Cara apa yang dilarang dalam memperjuangkan kebenaran? Tidak mungkin menegaskan kebenaran melalui kemarahan dan kebencian. Orang yang membela kebenaran tidak boleh menyimpan perasaan rendah diri terhadap lawan-lawannya. Karena senjata terkuat kita dalam menegaskan kebenaran adalah kebenaran itu sendiri: kebenaran adalah tujuan sekaligus sarana perjuangan. Mereka berjuang demi kebenaran dengan kaca mata terbuka dan hati terbuka yang tidak ada kebencian. Namun hal ini tidak berarti bahwa seseorang tidak dapat diandalkan dalam memperjuangkan kebenaran.

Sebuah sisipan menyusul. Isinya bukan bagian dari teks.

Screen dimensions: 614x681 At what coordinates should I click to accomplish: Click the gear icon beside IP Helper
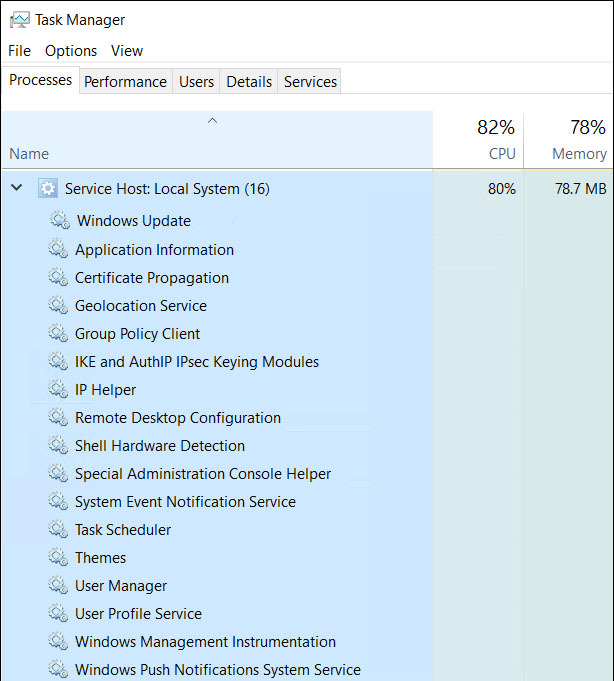pos(58,389)
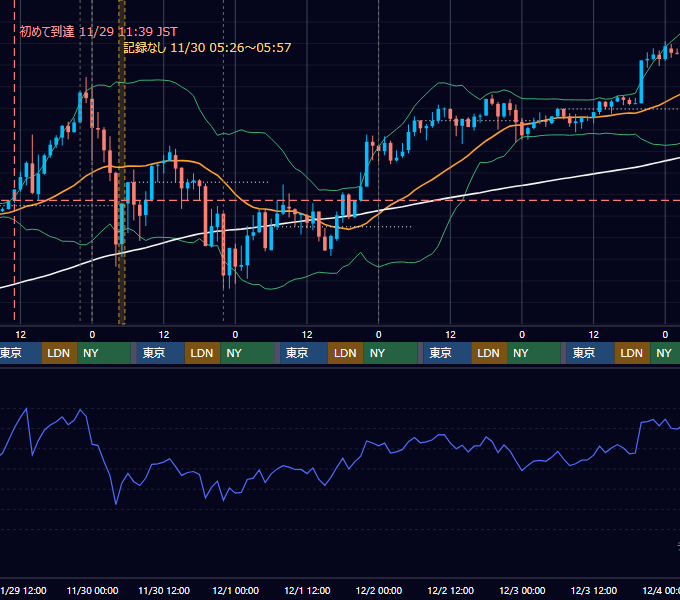Click the 12/3 東京 session block
The height and width of the screenshot is (600, 680).
click(x=590, y=353)
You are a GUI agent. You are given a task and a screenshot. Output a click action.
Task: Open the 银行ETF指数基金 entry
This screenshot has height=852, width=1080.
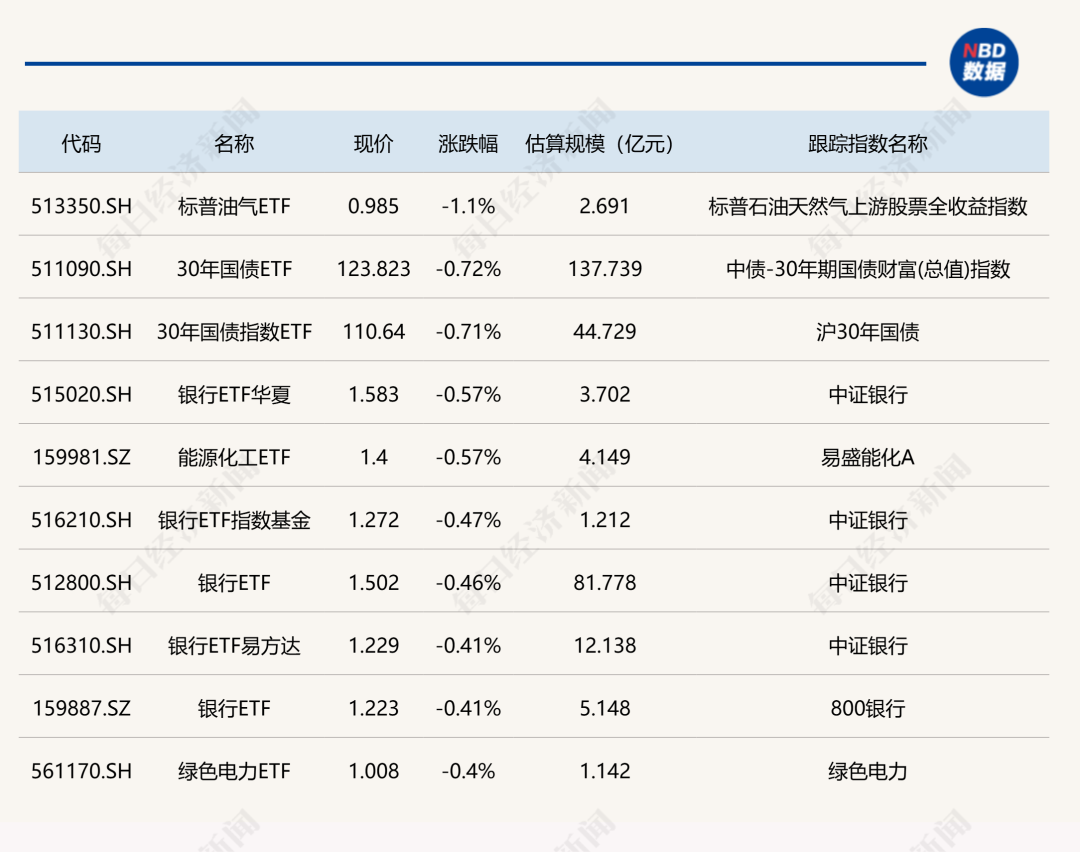tap(234, 520)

Para Bapa Suci mengajarkan kita bahwa kesabaran dan keberanian adalah penolong dalam tugas sulit ini. Kesabaran menutupi kekurangan kekuatan kita yang lemah dan memberi kita kemampuan untuk mengatasi kesedihan dan kesulitan. Beginilah cara musuh eksternal diatasi dengan kekuatan batin yaitu kesabaran. Kita membutuhkan keberanian karena kebohongan selalu berusaha mengintimidasi seseorang, menggunakan cara-cara yang licik dan keji, berusaha mematahkan semangat lawannya, memindahkan medan perang dari tempat terbuka ke tempat yang sempit dan gelap. Oleh karena itu, perjuangan kebenaran selalu dijiwai oleh keberanian dan didukung oleh kesabaran.

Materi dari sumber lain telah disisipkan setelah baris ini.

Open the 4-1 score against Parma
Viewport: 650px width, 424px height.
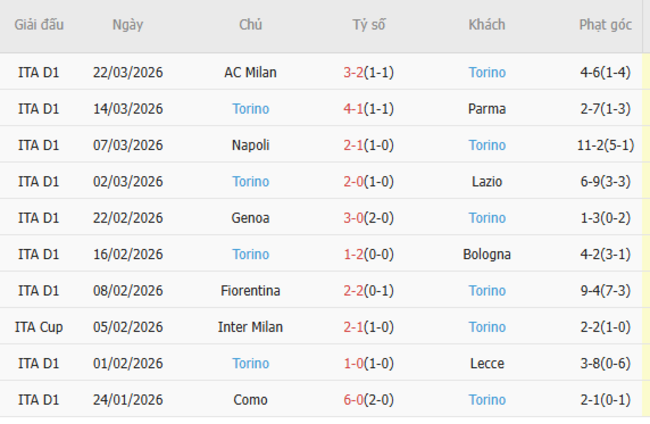[353, 109]
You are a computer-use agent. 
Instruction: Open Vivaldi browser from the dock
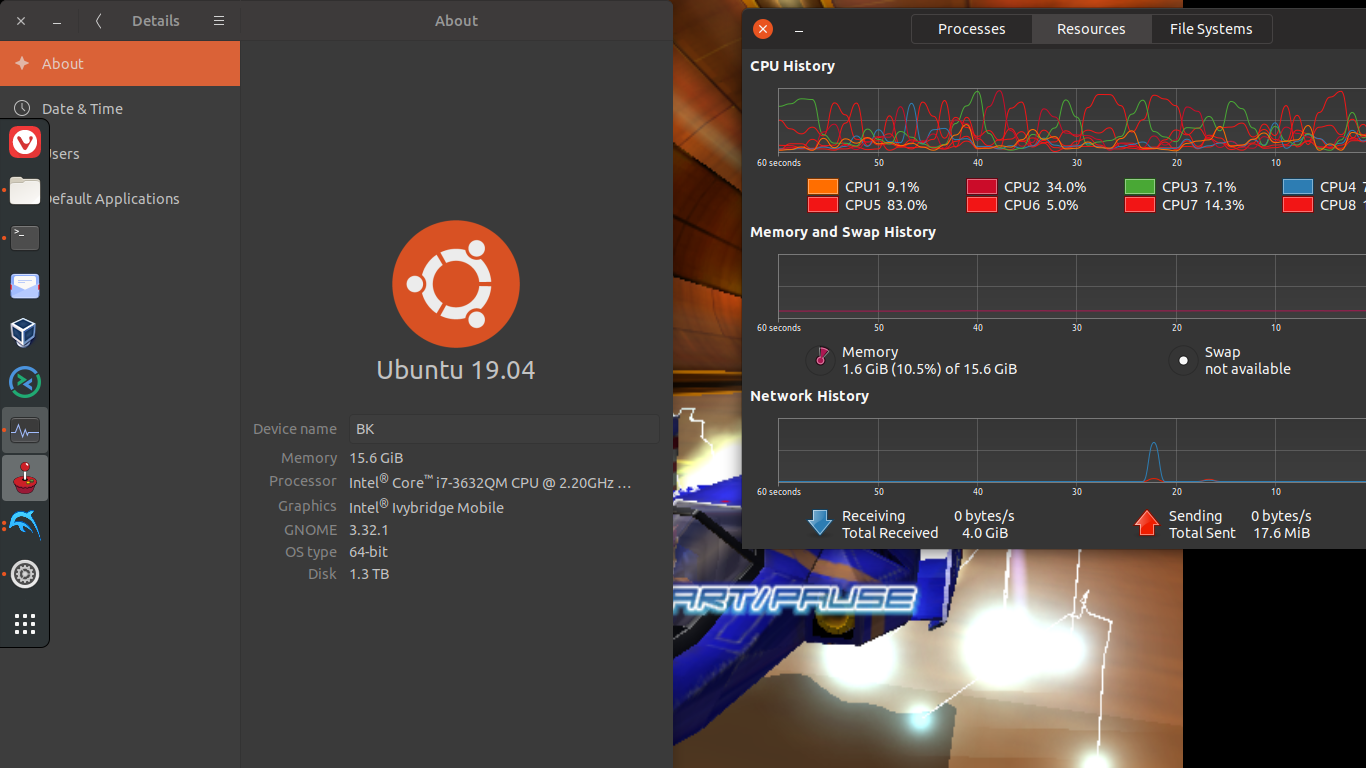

Tuhan tidak memanggil kita untuk menjadi penonton pasif terhadap kejahatan dan ketidakbenaran. Beliau memberkati kita untuk memihak para pembela kebenaran dan keadilan, sehingga kita selalu ingat perlunya menjaga kemurnian jiwa kita, melindungi martabat Kristiani kita dan tidak menodai jubah kita dengan kotoran kebohongan dan kejahatan.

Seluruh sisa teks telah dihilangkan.